Слепота по отношению к своему собственному положению позволяет хозяину уличать слугу в раболепстве, в котором, по здравому разумению, он должен был бы обвинять самого себя. Гегель был очень доволен одной из своих формул, которую случилось повторить самому Гёте: «Для лакея нет героя; но не потому что последний не герой, а потому что первый — лакей»[87].
При таком взгляде на вещи не избежать противоречий и путаницы.
Ни себе, ни Гёльдерлину он не мог вменить в вину наличие рабской души, а потому иногда приходилось объяснять положение слуги не природным раболепством, а как‑то иначе. В этом прямо касающемся его вопросе он разрывался между двумя противоположными решениями: одно проистекало из его собственного опыта, другое диктовалось выстроенной им теорией — теорией, которая норовила ловко воспользоваться кое — какими уроками жизни. В его случае трудно было сделать выбор. Но так или иначе, победу одержало то, что лучше согласовывалось с философским идеализмом.

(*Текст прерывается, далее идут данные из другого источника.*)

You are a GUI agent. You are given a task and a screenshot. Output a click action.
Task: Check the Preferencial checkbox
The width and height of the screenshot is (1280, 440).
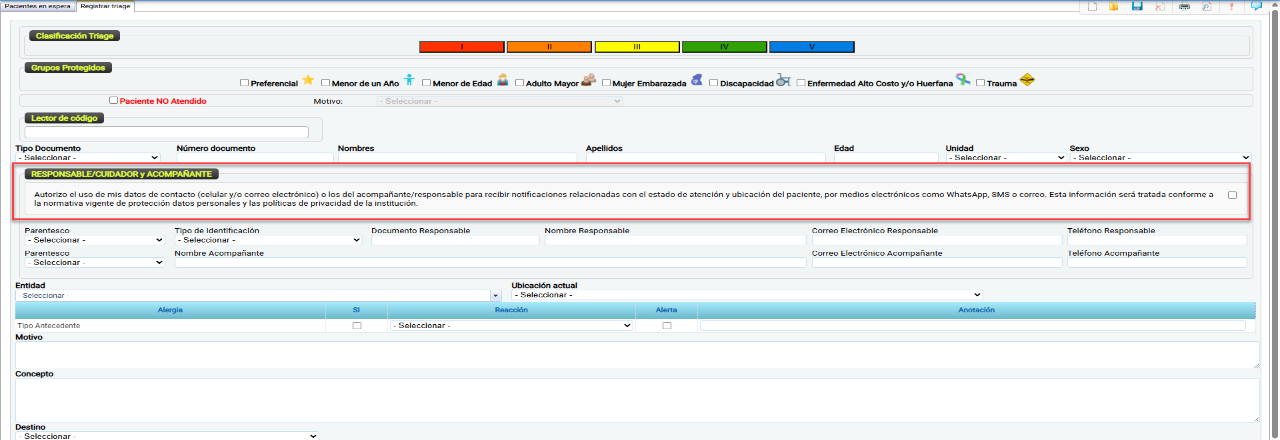(x=245, y=84)
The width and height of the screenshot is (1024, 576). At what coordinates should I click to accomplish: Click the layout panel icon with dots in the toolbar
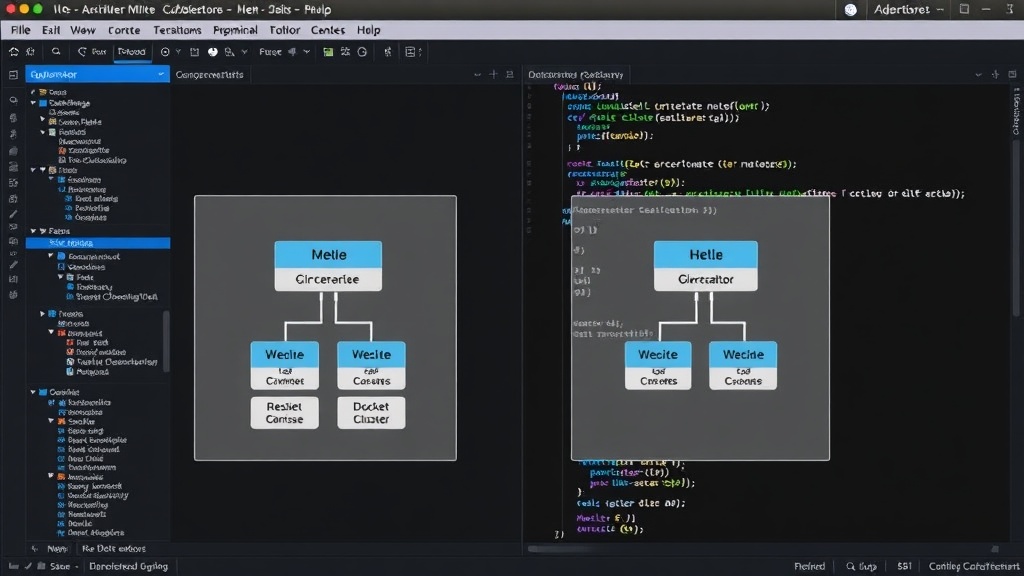(410, 52)
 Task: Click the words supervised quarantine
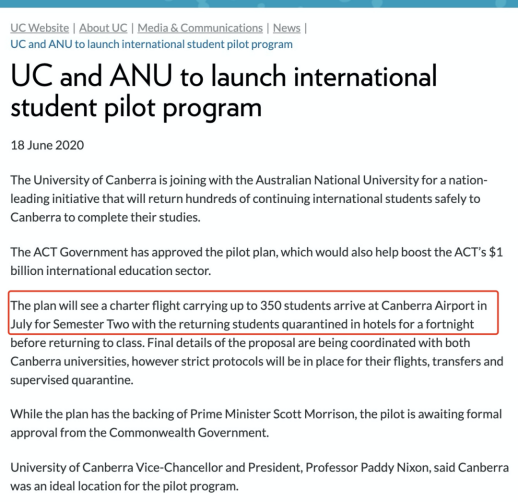(71, 380)
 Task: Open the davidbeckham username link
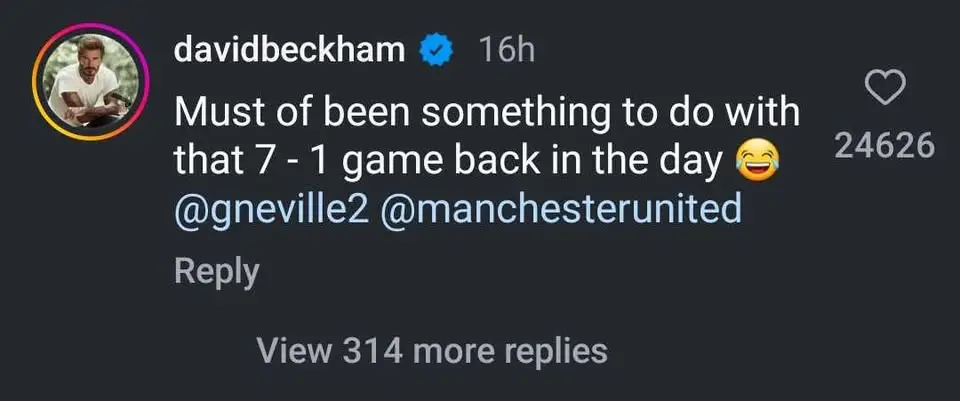290,50
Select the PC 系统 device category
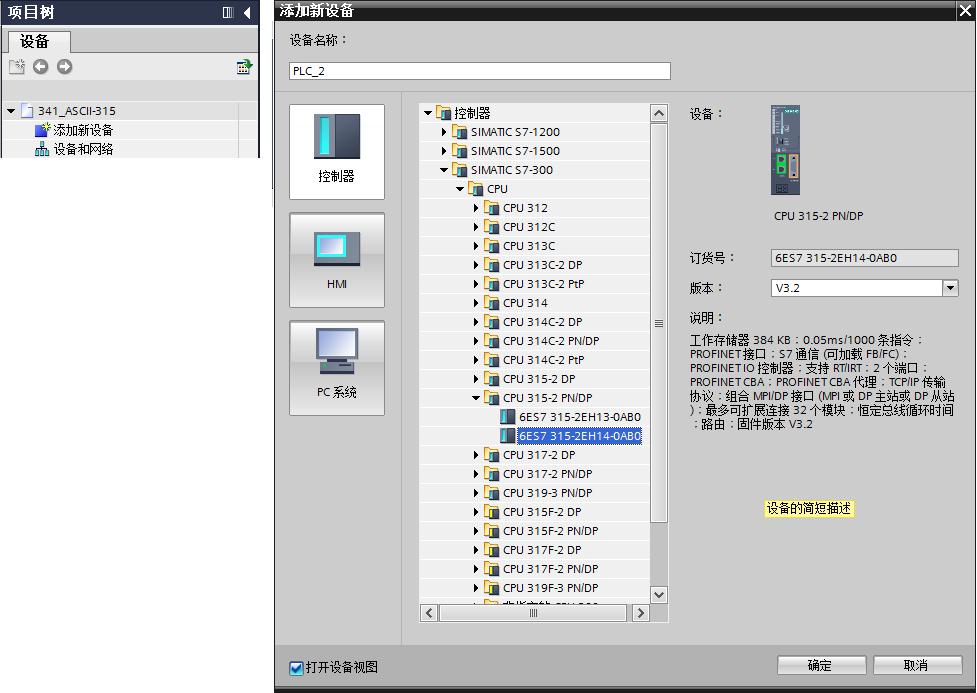Image resolution: width=977 pixels, height=693 pixels. (336, 368)
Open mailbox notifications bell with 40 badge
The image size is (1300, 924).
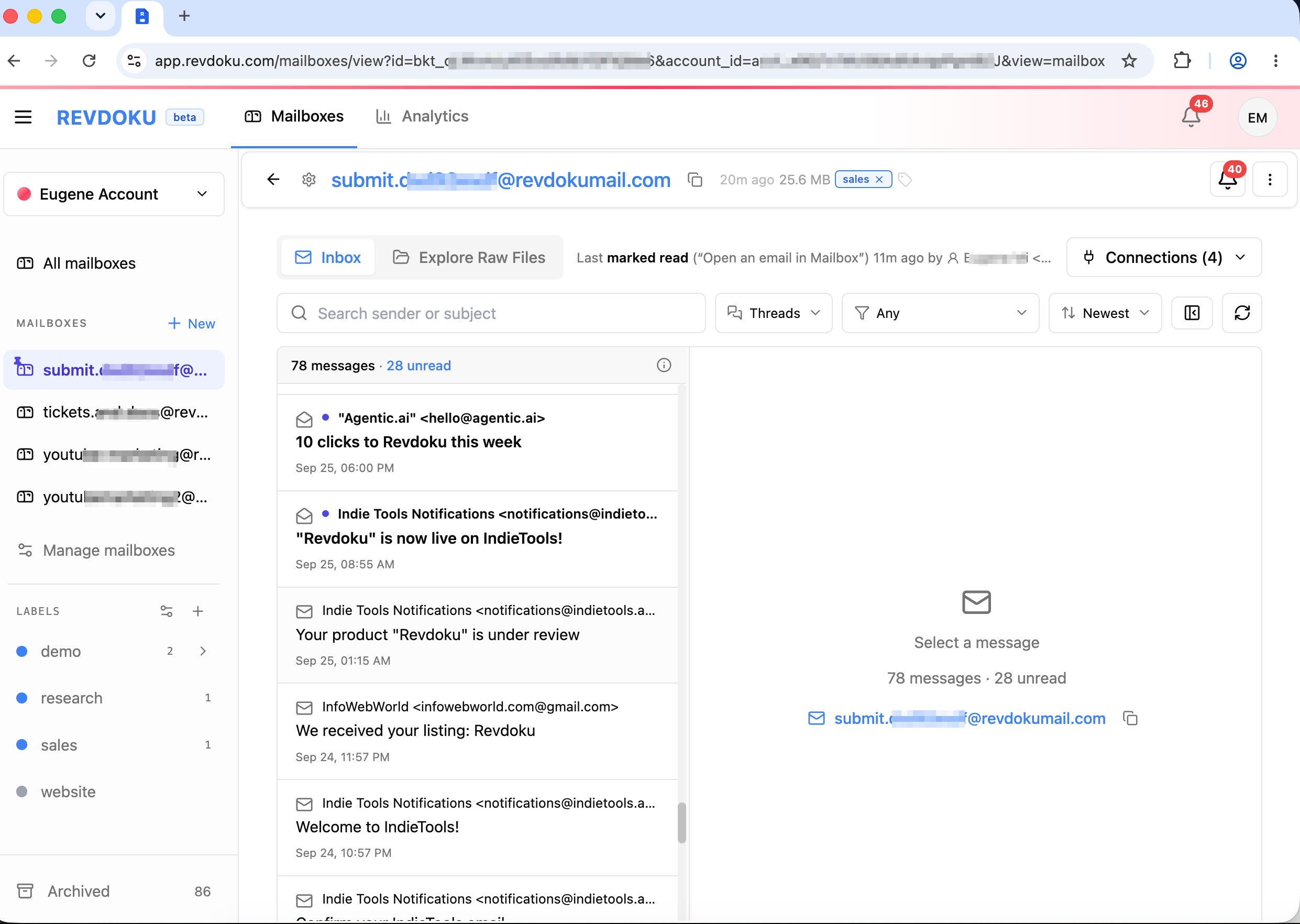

Вообще же, стремясь покончить с рабством, иного средства, помимо заблаговременного духовного самовоспитания, Гегель не предусмотрел. Самое важное в диалектике господина и раба это то, что и тот и другой, поначалу пребывая в отношениях независимости и зависимости, непокорности и готовности уступить, со временем свои отношения преобразят. В конце концов, в ходе пышного диалектического развертывания (ибо диалектика достигает своих целей так же хорошо в воображении или во сне, как и в рациональном мышлении, или объективной реальности) они «признают друг друга» в правовом отношении равными. И может статься, пожмут друг другу руки, обнимутся и обольются слезами. После чего каждый отправится к себе: слуга в прихожую, хозяин в гостиную. Печальное зрелище, как, в сущности, и в «Острове рабов» Мариво.